After quite a bit of prodding from Netflix, I finally started watching/binge watching Suits. I’m somewhere in season 7 and almost done. Thank goodness. Suits is a soap opera. I was expecting this to be a realistic portrayal of a law firm. If there was this much drama and dysfunctionality at any company, nobody would work there. Their GlassDoor rating would be abysmal. Speaking of which, this is a fun review to read.
I’m not a fan of Mike Ross either. He and Harvey don’t think rules apply to them, which really grates on my nerves. It also is rather annoying that everyone is giving each other their word and then going back on their word constantly. In real life, this level of distrust would cause any relationship to fail.
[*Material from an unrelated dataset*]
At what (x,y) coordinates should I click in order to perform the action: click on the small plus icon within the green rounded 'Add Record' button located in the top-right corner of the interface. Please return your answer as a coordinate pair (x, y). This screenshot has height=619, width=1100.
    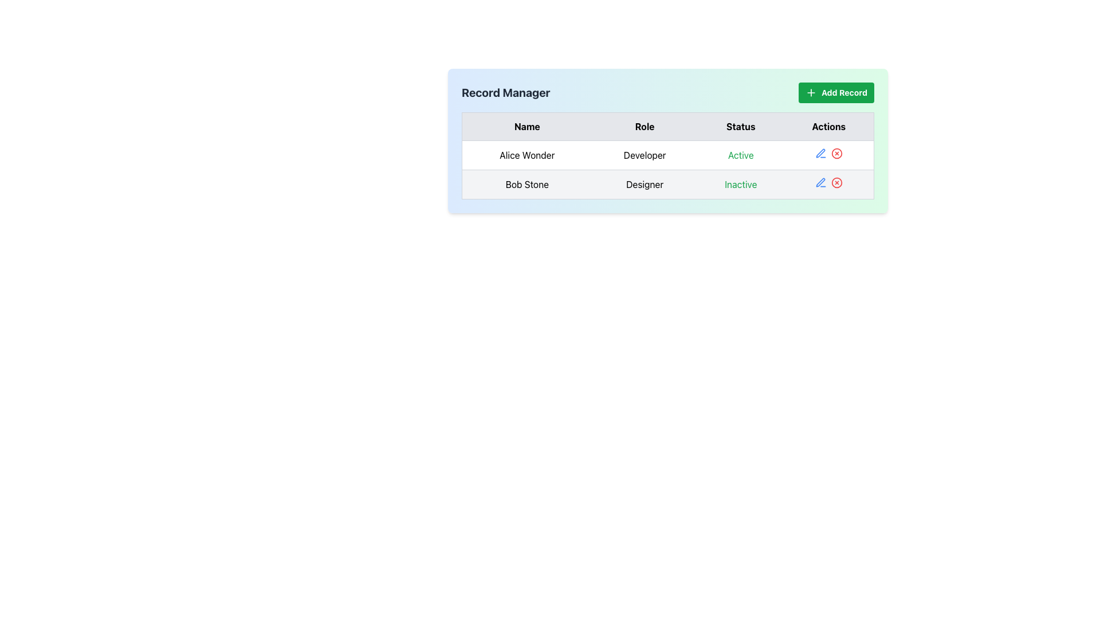
    Looking at the image, I should click on (811, 92).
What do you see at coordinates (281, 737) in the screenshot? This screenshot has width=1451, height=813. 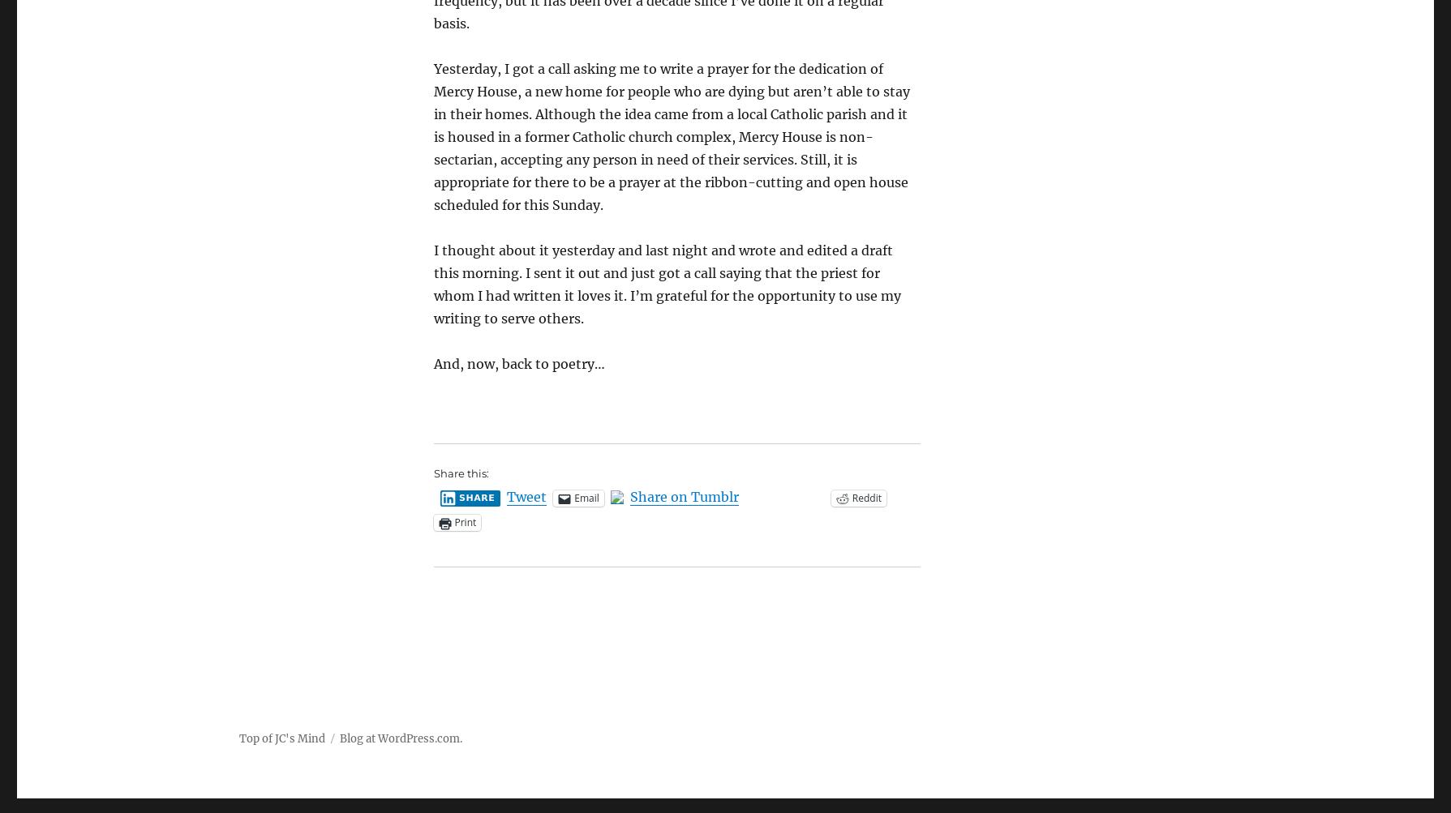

My big ‘what’ moment was last night. Louis Litt was kvetching that no one respected him in a therapy session. His therapist turned it around on him and suggested that his feelings of disrespect were internal. Louis didn’t respect himself and projected those feelings onto others. Do you think that is true?
I immediately jumped to the narrative I had for the last NN years where I worked, where I felt I was undervalued. I don’t want to overanalyze the situation again. My conclusion is that while I added value, I was subtly (or maybe not subtly) being pushed out. Having been in management before, I’m aware of the signs. It was just hard to see them being directed at me. Suffice it to say that my decision to leave was still the correct decision. I still have friends there and I feel a twinge of nostalgia, but I am in a much much better place now. Moved on. Not looking back.
My final thought – Do you think Meghan Markle used those same lines from Suits on Harry? I can’t watch her without that thought popping into my mind.
Binge watching is unhealthy! I need to get off Netflix and get outside. Now!